The code is this repository will download and parse salary and other appointment data from the so-called Illinois Gray Book. This public resource containts salary information for academic professionals employed by the University of Illinois—but not for so-called civil service employees. However, most highly-paid roles at the university—including faculty, deans, most administrators, and coaches—are academic professional roles, and so have salary information in these documents.
Archived Gray Books are available in PDF format from 1961 until 2021, at which point a .docx
format began to be used.
(Ugh.) However, the format of these PDFs has varied, and they are not trivial to parse.

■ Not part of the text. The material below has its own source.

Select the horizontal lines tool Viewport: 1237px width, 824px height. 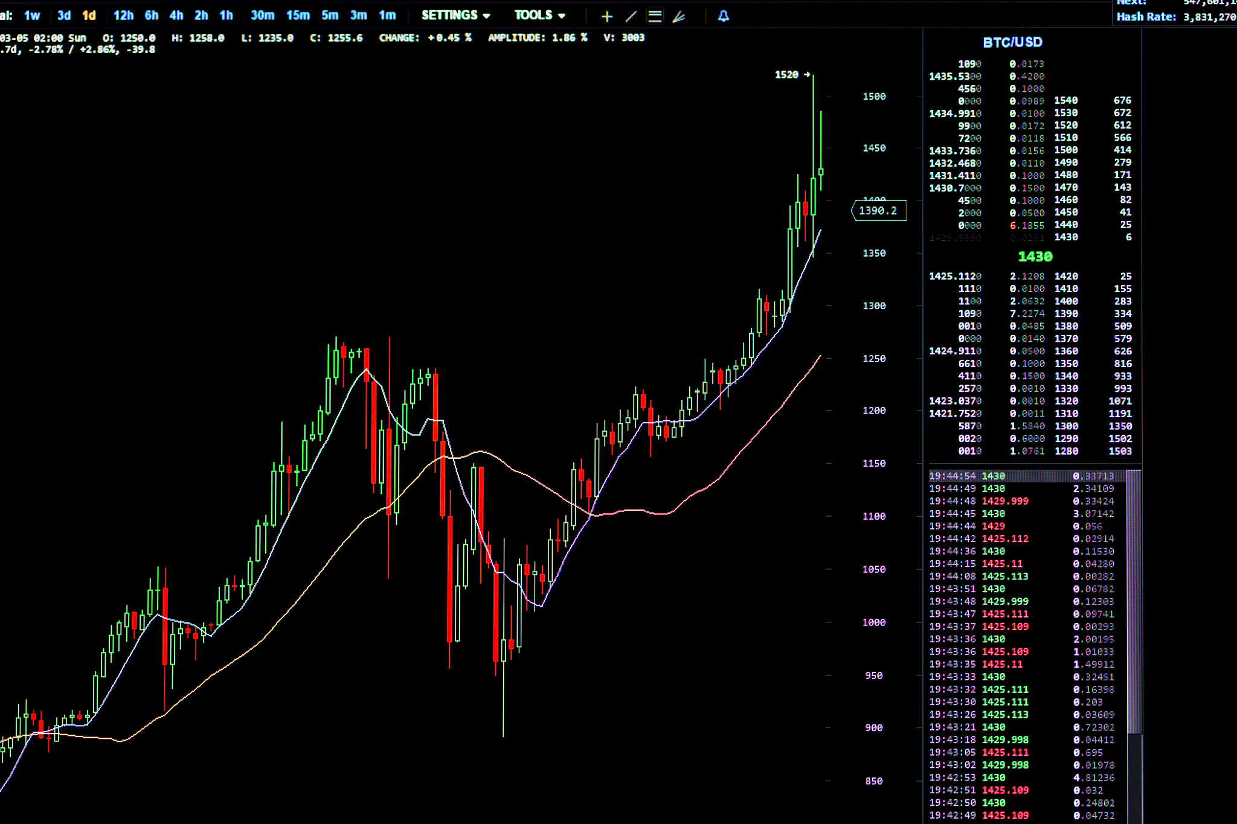(x=655, y=16)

You probably want to view the explanatory notes at the front of a Gray Book (for example, in the preface of the 2021 edition) before beginning work on this dataset. The results include academic tenure codes and employee class codes as defined there. The data also includes categories (e.g., Grainger Engineering) and subcategories (e.g., Computer Science). I'm not sure if these are listed anywhere, but they can be browsed starting from the current Gray Book website.
If you find any mistakes—small or serious—please get in touch, or file a PR. I have done a small amount of spot checking but make no claims that the resulting output is free from errors.
Titles and salary information can be used to answer a number of interesting questions about the modern university, and this dataset probably has quite a few interesting stories to tell. Even just the range of titles tells a fascinating story of all the diverse activities at a modern research university. If you use this information to perform an analysis, please report your results and I'll list them here.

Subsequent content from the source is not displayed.